Fatto a pezzi a Gemona, la madre di Alessandro: “Era violento, temevo per la vita di Mailyn”

La confessione-choc di Lorena Venier: “Mia nuora è la figlia che non ho mai avuto. Stavano per partire per la Colombia e lei era in pericolo”. La Procura: omicidio premeditato.

Udine – Un delitto efferato, maturato in un contesto familiare avvelenato da paure, ossessioni e legami malsani. A Gemona del Friuli, in provincia di Udine, Alessandro Venier, 35 anni, è stato ucciso nella notte del 25 luglio dalla madre Lorena, 61 anni, e dalla compagna Mailyn Castro Monsalvo, 30enne colombiana, madre della loro figlia di sei mesi.

Il movente, secondo quanto emerso durante gli interrogatori e confermato nell’udienza preliminare di fronte al Gip, sarebbe legato alla decisione dell’uomo di trasferirsi in Colombia con la compagna e la figlia. Una scelta osteggiata da entrambe le donne, che temevano per la sicurezza di Mailyn e che non volevano separarsi dalla bambina. “Era violento e la vita di Mailyn era in pericolo, non potevamo più attendere”, ha dichiarato Lorena Venier, spiegando così l’omicidio del figlio, avvenuto alla vigilia della partenza.

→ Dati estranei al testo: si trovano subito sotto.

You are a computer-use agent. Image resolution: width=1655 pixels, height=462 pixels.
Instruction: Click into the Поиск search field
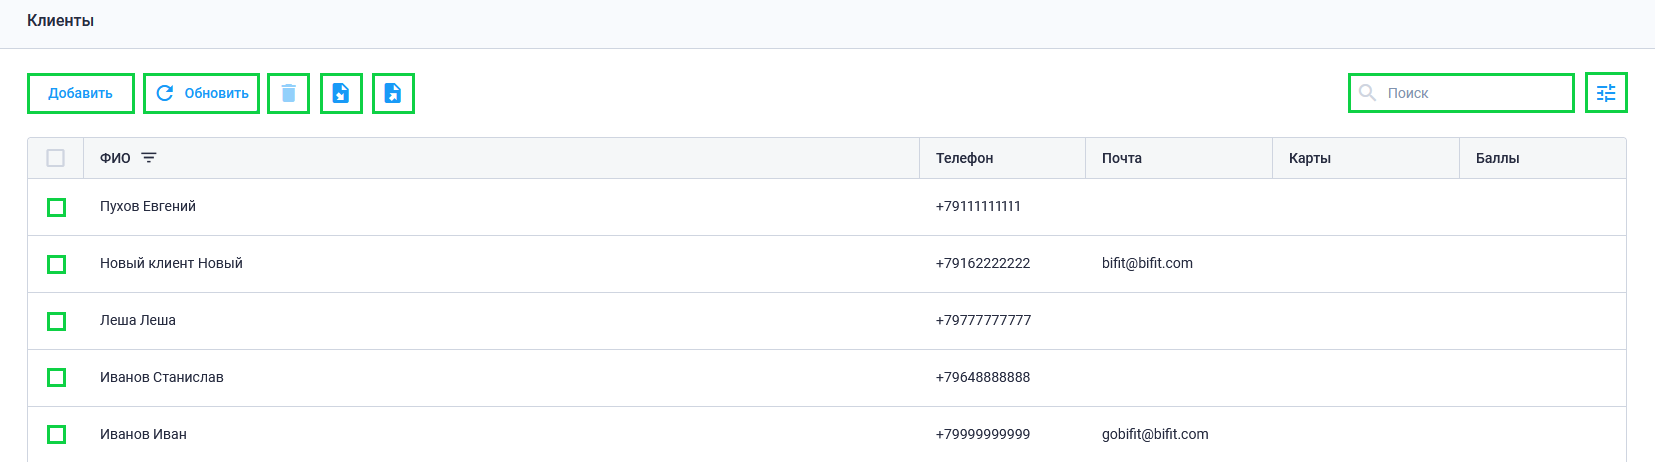(1461, 93)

Un legame ossessivo e l’omicidio premeditato

Lorena Venier ha ammesso tutto. Ha confessato con lucidità la piena responsabilità dell’omicidio, parlando della nuora come “la figlia che non ho mai avuto” e spiegando di non voler perdere il legame con la nipotina. Secondo la Procura, l’aggravante della premeditazione sarà contestata a entrambe le donne, che avrebbero agito in concorso. Prima hanno stordito Alessandro con una massiccia dose di farmaci sciolti in una limonata, poi hanno cercato di soffocarlo a mani nude; non riuscendoci, hanno utilizzato un laccio da scarpe. Quindi hanno smembrato il cadavere in tre parti con un’ascia, lo hanno riposto in un bidone e infine cosparso di calce viva per mascherare il cattivo odore.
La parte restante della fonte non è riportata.